So werden viele Lebensmittel, die als physiologisch hochwertig einzustufen sind, zu selten konsumiert. Dies trifft z.B. auf den Verzehr von Obst und Gemüse, Brot und Getreide, Milch und Milchprodukten zu. Lebensmittel mit hoher Energiedichte, einem hohen Fett- und niedrigem Nährstoffgehalt werden hingegen von vielen Kindern und Jugendlichen zu häufig konsumiert.
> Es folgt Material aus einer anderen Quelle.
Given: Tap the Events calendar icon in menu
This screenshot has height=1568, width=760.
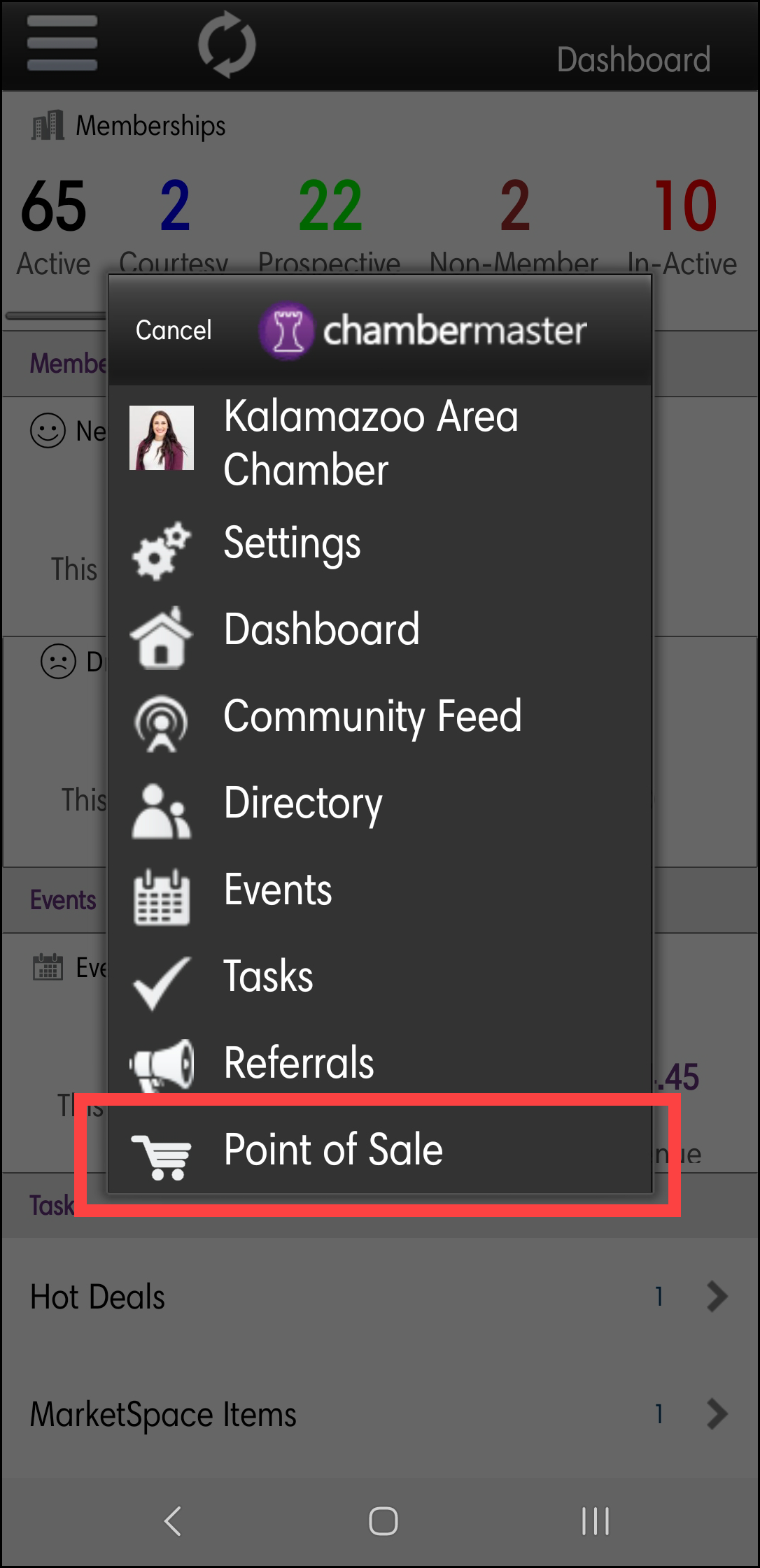Looking at the screenshot, I should pos(161,897).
Diese Tendenzen lassen sich in den neuen und alten Ländern gleichermaßen ausmachen. Zwar zeigen sich hinsichtlich bestimmter Lebensmittel regionale Unterschiede, diese lassen aber nicht auf eine günstigere Ernährungsweise in den neuen oder alten Ländern schließen (Mensink et al. 2007; RKI 2009).
Abbildung 4

Bezüglich des Bewegungsverhaltens kann in der KiGGS-Studie und dem angeschlossen Motorik-Modul (MoMo) zwischen der körperlichen Aktivität im Alltag und in der Freizeit sowie der Sportausübung in und außerhalb von Vereinen differenziert werden.
Die Ergebnisse deuten darauf hin, dass sich viele Kinder und Jugendliche zu wenig bewegen. Beispielsweise treibt rund ein Viertel der 3- bis 10-Jährigen überhaupt keinen Sport. Ost-West-Unterschiede zeigen sich nur bei der vereinsgebundenen Sportausübung. Während in Westdeutschland fast 60% der 3- bis 10-jährigen Kinder mindestens einmal pro Woche Sport in einem Verein treibt, trifft dies auf lediglich 40% der Gleichaltrigen in Ostdeutschland zu (Abbildung 4) (Lampert et al. 2007).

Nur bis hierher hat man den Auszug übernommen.